**EXERCISE**
The answer must be an exact restatement of all the data.

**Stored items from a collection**
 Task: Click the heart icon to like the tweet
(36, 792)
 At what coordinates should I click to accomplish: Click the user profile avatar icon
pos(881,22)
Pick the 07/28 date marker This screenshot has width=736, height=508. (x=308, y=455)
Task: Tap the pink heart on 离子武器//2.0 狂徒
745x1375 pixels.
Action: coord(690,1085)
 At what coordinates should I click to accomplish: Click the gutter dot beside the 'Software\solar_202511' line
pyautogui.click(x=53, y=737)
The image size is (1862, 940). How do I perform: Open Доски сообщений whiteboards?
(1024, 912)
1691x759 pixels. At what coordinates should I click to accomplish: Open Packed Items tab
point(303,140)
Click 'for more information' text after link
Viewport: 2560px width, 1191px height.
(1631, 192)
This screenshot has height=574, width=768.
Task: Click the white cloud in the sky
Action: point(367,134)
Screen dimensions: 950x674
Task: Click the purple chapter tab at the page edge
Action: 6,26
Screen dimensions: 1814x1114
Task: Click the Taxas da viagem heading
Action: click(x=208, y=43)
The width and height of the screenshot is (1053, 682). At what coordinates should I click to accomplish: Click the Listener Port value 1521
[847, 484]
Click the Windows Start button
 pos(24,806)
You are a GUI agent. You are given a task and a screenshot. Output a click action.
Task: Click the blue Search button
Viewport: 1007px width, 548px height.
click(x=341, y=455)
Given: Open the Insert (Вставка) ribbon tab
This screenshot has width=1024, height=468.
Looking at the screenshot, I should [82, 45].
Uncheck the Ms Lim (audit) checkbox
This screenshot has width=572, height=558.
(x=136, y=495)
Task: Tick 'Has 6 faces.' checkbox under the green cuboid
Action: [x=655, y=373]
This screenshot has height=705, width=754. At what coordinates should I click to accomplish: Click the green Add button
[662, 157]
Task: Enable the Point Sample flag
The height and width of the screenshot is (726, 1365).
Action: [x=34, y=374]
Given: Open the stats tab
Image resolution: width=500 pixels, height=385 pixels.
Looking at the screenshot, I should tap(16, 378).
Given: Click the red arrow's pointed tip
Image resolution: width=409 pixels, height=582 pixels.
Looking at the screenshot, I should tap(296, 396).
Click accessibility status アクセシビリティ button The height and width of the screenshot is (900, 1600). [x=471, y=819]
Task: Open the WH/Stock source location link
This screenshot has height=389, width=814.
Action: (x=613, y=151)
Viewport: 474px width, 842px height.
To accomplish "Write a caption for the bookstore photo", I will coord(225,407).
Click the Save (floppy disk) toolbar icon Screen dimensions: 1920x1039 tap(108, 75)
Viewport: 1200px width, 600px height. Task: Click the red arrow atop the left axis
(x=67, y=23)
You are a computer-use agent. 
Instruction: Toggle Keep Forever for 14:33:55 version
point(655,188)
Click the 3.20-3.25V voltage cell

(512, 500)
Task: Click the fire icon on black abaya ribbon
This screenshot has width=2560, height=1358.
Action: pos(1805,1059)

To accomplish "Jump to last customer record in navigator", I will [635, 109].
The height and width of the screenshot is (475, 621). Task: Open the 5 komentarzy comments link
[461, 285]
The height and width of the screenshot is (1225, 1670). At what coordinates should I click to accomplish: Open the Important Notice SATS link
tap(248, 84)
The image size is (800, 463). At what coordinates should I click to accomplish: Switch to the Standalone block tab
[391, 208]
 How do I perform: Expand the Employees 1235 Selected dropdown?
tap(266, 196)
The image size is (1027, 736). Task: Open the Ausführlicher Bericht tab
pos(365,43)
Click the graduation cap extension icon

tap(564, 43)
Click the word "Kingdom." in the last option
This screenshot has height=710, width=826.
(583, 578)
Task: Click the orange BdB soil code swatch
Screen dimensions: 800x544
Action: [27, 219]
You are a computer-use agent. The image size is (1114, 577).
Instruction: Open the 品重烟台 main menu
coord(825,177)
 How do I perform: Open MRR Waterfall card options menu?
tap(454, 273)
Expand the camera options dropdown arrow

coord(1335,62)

**WRITTEN ANSWER**
 Task: Click the heart icon to like the tweet
(36, 792)
 At what coordinates should I click to accomplish: Click the user profile avatar icon
pos(881,22)
Pick the 07/28 date marker This screenshot has width=736, height=508. (x=308, y=455)
Task: Tap the pink heart on 离子武器//2.0 狂徒
745x1375 pixels.
Action: coord(690,1085)
 At what coordinates should I click to accomplish: Click the gutter dot beside the 'Software\solar_202511' line
pyautogui.click(x=53, y=737)
The image size is (1862, 940). How do I perform: Open Доски сообщений whiteboards?
(1024, 912)
1691x759 pixels. At what coordinates should I click to accomplish: Open Packed Items tab
point(303,140)
Click 'for more information' text after link
Viewport: 2560px width, 1191px height.
(1631, 192)
This screenshot has height=574, width=768.
Task: Click the white cloud in the sky
Action: point(367,134)
Screen dimensions: 950x674
Task: Click the purple chapter tab at the page edge
Action: 6,26
Screen dimensions: 1814x1114
Task: Click the Taxas da viagem heading
Action: click(x=208, y=43)
The width and height of the screenshot is (1053, 682). At what coordinates should I click to accomplish: Click the Listener Port value 1521
[847, 484]
Click the Windows Start button
 pos(24,806)
You are a GUI agent. You are given a task and a screenshot. Output a click action.
Task: Click the blue Search button
Viewport: 1007px width, 548px height.
click(x=341, y=455)
Given: Open the Insert (Вставка) ribbon tab
This screenshot has width=1024, height=468.
Looking at the screenshot, I should [82, 45].
Uncheck the Ms Lim (audit) checkbox
This screenshot has width=572, height=558.
(x=136, y=495)
Task: Tick 'Has 6 faces.' checkbox under the green cuboid
Action: [x=655, y=373]
This screenshot has height=705, width=754. At what coordinates should I click to accomplish: Click the green Add button
[662, 157]
Task: Enable the Point Sample flag
The height and width of the screenshot is (726, 1365).
Action: [x=34, y=374]
Given: Open the stats tab
Image resolution: width=500 pixels, height=385 pixels.
Looking at the screenshot, I should tap(16, 378).
Given: Click the red arrow's pointed tip
Image resolution: width=409 pixels, height=582 pixels.
Looking at the screenshot, I should tap(296, 396).
Click accessibility status アクセシビリティ button The height and width of the screenshot is (900, 1600). [x=471, y=819]
Task: Open the WH/Stock source location link
This screenshot has height=389, width=814.
Action: (x=613, y=151)
Viewport: 474px width, 842px height.
To accomplish "Write a caption for the bookstore photo", I will coord(225,407).
Click the Save (floppy disk) toolbar icon Screen dimensions: 1920x1039 tap(108, 75)
Viewport: 1200px width, 600px height. Task: Click the red arrow atop the left axis
(x=67, y=23)
You are a computer-use agent. 
Instruction: Toggle Keep Forever for 14:33:55 version
point(655,188)
Click the 3.20-3.25V voltage cell

(512, 500)
Task: Click the fire icon on black abaya ribbon
This screenshot has width=2560, height=1358.
Action: pos(1805,1059)

To accomplish "Jump to last customer record in navigator", I will [635, 109].
The height and width of the screenshot is (475, 621). Task: Open the 5 komentarzy comments link
[461, 285]
The height and width of the screenshot is (1225, 1670). At what coordinates should I click to accomplish: Open the Important Notice SATS link
tap(248, 84)
The image size is (800, 463). At what coordinates should I click to accomplish: Switch to the Standalone block tab
[391, 208]
 How do I perform: Expand the Employees 1235 Selected dropdown?
tap(266, 196)
The image size is (1027, 736). Task: Open the Ausführlicher Bericht tab
pos(365,43)
Click the graduation cap extension icon

tap(564, 43)
Click the word "Kingdom." in the last option
This screenshot has height=710, width=826.
(583, 578)
Task: Click the orange BdB soil code swatch
Screen dimensions: 800x544
Action: [27, 219]
You are a computer-use agent. The image size is (1114, 577).
Instruction: Open the 品重烟台 main menu
coord(825,177)
 How do I perform: Open MRR Waterfall card options menu?
tap(454, 273)
Expand the camera options dropdown arrow

coord(1335,62)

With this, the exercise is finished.